Showing posts with label The Atlantic. Show all posts
Showing posts with label The Atlantic. Show all posts

Monday, 13 October 2008

The Atlantic Redesigns Both Online and in Print (Fishbowl)




The Atlantic, the 150 year old magazine that has managed to make itself relevant online, has a new look! The Atlantic's online relevance is, in our opinion, largely due to its line-up of stellar bloggers (our affinity for Andrew Sullivan is no secret, however, Marc Ambinder is also a staple and anyone not already reading Ta-Nahisi Coates should begin immediately), and apparenly as part of the redesign each has been assigned their own color (Andrew has a shade of blue, Megan McArdle green, Ta-Nehisi silver).In a post on the homepage editor James Bennet explained to readers what other changes they may encounter at both the site and the print magazine.
Per Bennet's announcement post:
graphic designer Michael Bierut and his team at the design firm Pentagram adapted a logo that The Atlantic used for more than 35 years in the middle of the last century.
Navigation on the site remains the same, with one exception. On the navigation bar, we've substituted "Dispatches" for "The Current." As regular visitors have probably noticed, along with the short commentaries we've been doing under the heading "The Current," we've also been doing more and more reported and analytical dispatches on the site, and it seemed sensible to combine them all into one category. "The Current" may return down the road in a different form, as one of several new features we're planning in the coming months.

(Element and text location data)

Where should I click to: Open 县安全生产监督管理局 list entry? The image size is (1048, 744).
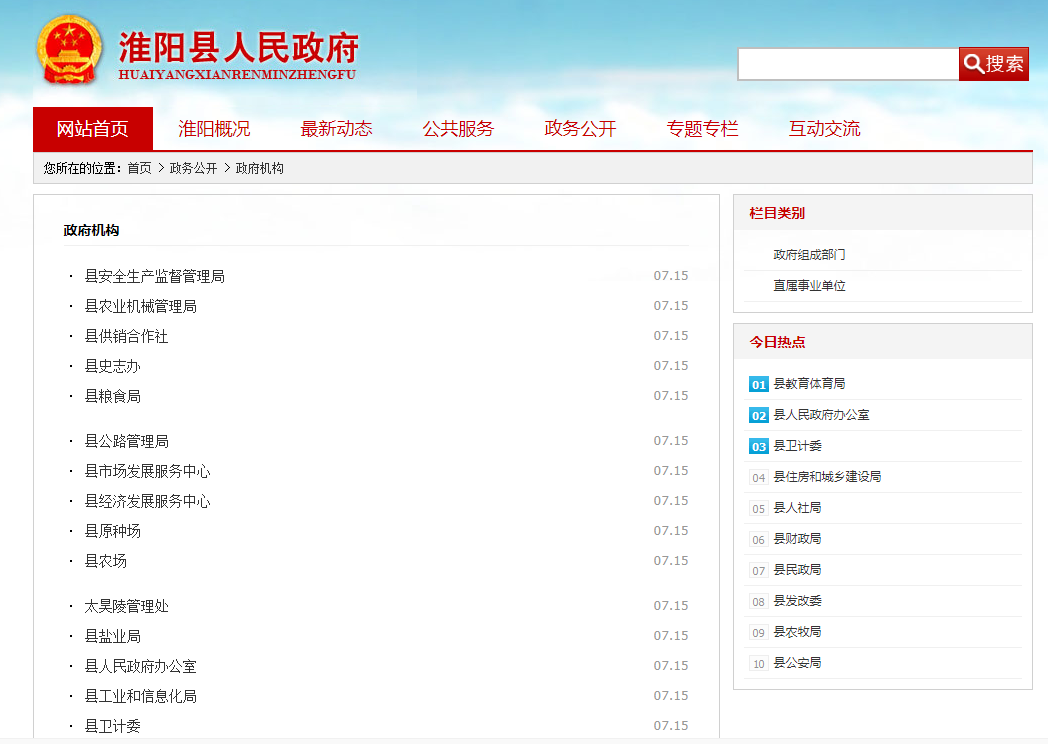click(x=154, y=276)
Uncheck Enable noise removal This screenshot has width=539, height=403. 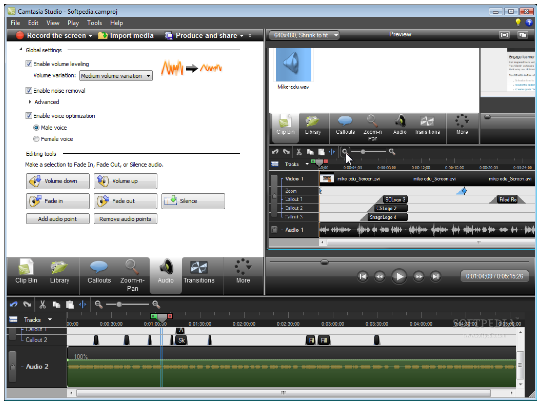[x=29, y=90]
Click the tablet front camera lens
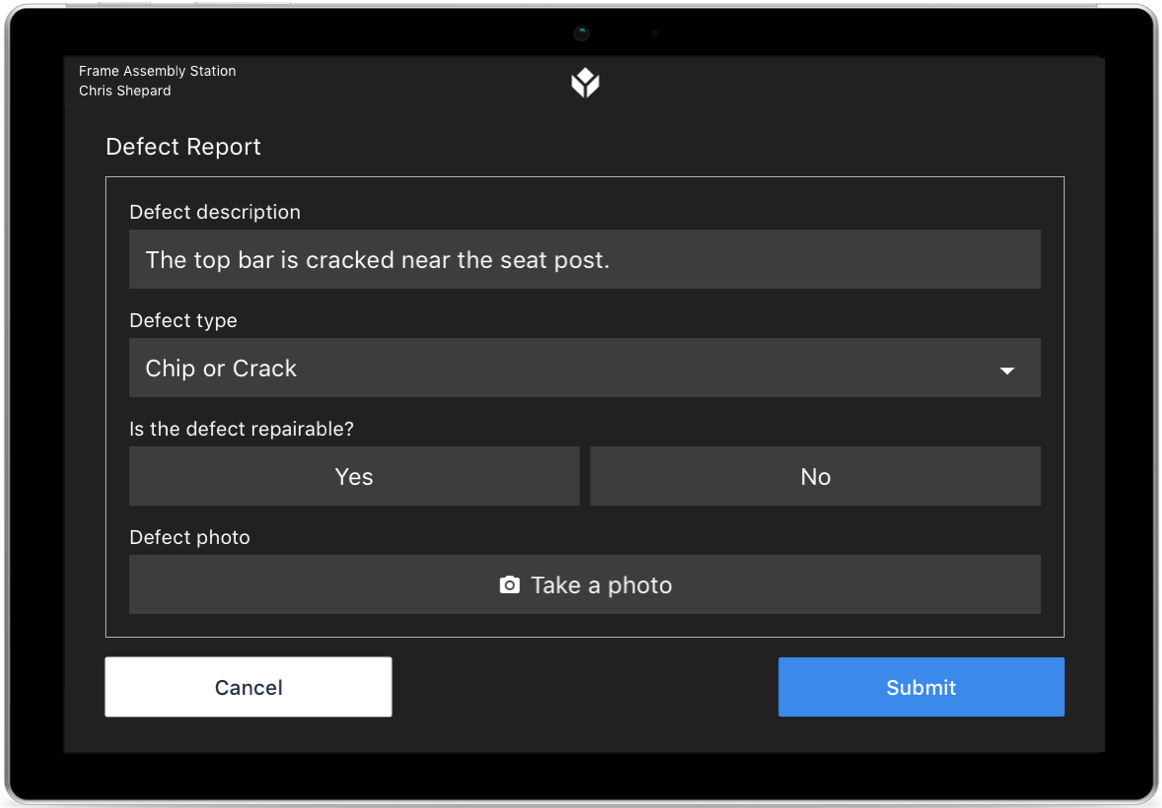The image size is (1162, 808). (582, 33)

> _Goals_
1) In the post about The Atlantic's redesign, which design firm adapted the logo?
2) Summarize the post about The Atlantic's redesign in two sentences.

> _Responses by task_
1) Pentagram, the firm of graphic designer Michael Bierut.

2) The Atlantic has redesigned both its website and its print magazine, and as part of the change each of its bloggers has been given a color. Editor James Bennet explained that Michael Bierut's team at Pentagram adapted a logo the magazine used in the middle of the last century, and that "Dispatches" has replaced "The Current" on the site's navigation bar.